> PAGE EXTRACT
Greg suggested two alternative approaches to defining hard limits on all text fields. One was to limit the field size only for fields which participate in an index. The other was to use an unlimited data type (pending research to determine if there is one in SQL Server which can be used in an index), and letting the limit-checking validation we add in the persistence layer enforce the overall index size limit (ignoring SQL Server warnings about the 900 byte limit at schema definition time). The customer expressed an interest in limiting at least some fields, however.

There also was discussion about whether to use ISO-8859-1 (the current approach, both for the customer's Progress databases and for the converted database) or Unicode. The latter would increase the effort.

Next steps are to:
  • research the options we have in terms of unlimited length text data (including participation of these data types in indexes and performance considerations);
  • write test cases which violate the Progress index size limit to determine error conditions we need to handle;
  • enhance the schema hint infrastructure to allow length limits to be specified as hints and to have that information integrated into the schema conversion process.

Please post all findings and proposed schema hint syntax in this issue.

Let's put the other ideas on hold for now, knowing that we may have to come back to them at a later date.

#12 Updated by Ovidiu Maxiniuc almost 10 years ago

  • Status changed from New to WIP

Research the options we have in terms of unlimited length text data (including participation of these data types in indexes and performance considerations)

> SUPPLIED INFORMATION
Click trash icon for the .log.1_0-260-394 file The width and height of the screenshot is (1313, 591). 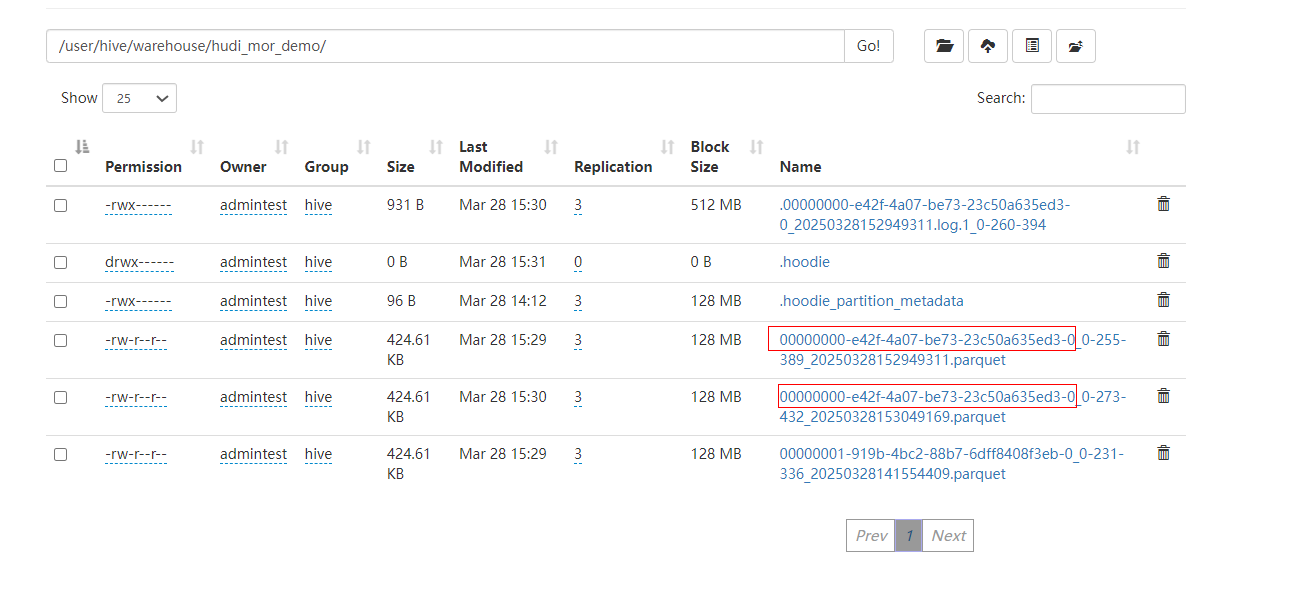click(1163, 204)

> BRIEF
List every next step named in the issue discussion under "Next steps are to:". The material after the excerpt isn't used here.

> WRITTEN REPLY
- Research the options for unlimited-length text data, including whether these data types can participate in indexes and performance considerations.
- Write test cases that violate the Progress index size limit to determine the error conditions that need handling.
- Enhance the schema hint infrastructure so length limits can be specified as hints and that information is integrated into the schema conversion process.